* _BRIEF_:
Give only the number of lines in the data that include the string "Expand".

(Collected data entries)
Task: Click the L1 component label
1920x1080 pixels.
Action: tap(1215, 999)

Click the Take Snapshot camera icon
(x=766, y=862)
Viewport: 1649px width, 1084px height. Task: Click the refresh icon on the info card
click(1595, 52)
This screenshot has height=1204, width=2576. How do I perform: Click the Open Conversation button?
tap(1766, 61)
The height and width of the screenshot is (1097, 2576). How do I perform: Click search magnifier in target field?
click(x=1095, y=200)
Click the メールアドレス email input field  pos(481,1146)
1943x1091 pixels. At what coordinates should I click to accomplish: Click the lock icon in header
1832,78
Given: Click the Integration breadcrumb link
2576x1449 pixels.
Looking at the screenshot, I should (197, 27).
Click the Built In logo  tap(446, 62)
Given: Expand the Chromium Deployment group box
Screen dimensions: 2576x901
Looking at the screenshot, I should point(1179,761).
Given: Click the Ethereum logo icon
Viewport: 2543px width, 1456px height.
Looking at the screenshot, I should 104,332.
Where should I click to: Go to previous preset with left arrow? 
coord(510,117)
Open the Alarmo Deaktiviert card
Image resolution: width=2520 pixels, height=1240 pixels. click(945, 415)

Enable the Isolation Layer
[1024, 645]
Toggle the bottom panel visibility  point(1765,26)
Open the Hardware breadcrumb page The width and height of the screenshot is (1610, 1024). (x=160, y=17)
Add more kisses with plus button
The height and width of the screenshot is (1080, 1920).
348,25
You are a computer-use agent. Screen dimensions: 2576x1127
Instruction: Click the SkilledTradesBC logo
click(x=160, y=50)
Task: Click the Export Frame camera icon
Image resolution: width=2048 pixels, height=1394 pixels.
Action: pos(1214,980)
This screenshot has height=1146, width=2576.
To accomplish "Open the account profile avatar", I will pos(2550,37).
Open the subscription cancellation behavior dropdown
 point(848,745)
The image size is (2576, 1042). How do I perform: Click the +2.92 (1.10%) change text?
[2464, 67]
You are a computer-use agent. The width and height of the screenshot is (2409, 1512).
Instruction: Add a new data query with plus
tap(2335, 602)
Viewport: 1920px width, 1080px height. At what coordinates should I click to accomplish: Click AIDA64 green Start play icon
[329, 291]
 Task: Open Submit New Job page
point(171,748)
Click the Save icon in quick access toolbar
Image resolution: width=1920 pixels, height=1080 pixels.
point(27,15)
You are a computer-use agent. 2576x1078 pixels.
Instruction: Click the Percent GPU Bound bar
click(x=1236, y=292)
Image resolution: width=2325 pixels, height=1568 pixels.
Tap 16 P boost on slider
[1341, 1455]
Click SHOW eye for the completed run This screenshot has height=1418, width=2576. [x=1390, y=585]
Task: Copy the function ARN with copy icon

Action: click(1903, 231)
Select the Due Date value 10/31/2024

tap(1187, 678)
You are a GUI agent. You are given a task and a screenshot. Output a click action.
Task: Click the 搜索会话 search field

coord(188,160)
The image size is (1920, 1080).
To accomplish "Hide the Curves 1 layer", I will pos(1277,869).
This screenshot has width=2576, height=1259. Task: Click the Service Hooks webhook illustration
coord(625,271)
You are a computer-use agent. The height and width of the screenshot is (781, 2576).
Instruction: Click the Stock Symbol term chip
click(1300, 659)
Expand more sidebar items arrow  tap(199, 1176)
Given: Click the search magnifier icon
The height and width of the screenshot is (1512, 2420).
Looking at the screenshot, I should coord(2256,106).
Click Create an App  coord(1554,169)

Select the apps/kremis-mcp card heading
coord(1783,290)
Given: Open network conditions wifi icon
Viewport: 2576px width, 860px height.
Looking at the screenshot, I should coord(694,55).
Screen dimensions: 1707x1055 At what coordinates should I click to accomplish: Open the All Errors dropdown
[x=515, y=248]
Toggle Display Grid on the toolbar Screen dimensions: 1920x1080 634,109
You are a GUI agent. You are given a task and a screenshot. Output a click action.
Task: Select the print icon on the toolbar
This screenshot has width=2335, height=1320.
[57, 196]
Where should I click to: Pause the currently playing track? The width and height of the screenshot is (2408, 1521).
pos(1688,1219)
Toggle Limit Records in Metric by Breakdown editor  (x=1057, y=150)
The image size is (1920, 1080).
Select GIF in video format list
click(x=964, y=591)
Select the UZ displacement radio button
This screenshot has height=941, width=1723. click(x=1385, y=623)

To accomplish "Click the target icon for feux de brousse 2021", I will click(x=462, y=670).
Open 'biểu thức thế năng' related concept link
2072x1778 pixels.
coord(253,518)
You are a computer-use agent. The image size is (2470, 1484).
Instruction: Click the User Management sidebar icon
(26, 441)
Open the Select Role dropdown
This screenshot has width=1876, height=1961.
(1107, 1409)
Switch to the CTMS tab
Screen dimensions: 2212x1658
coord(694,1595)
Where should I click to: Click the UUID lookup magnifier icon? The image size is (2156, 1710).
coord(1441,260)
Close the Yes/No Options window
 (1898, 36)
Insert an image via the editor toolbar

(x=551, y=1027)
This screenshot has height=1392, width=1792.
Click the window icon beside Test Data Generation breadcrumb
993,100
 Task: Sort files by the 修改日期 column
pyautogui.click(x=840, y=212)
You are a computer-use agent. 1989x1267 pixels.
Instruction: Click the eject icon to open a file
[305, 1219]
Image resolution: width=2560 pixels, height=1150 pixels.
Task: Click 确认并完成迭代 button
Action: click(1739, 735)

* _SOLUTION TO THIS EXERCISE_:
2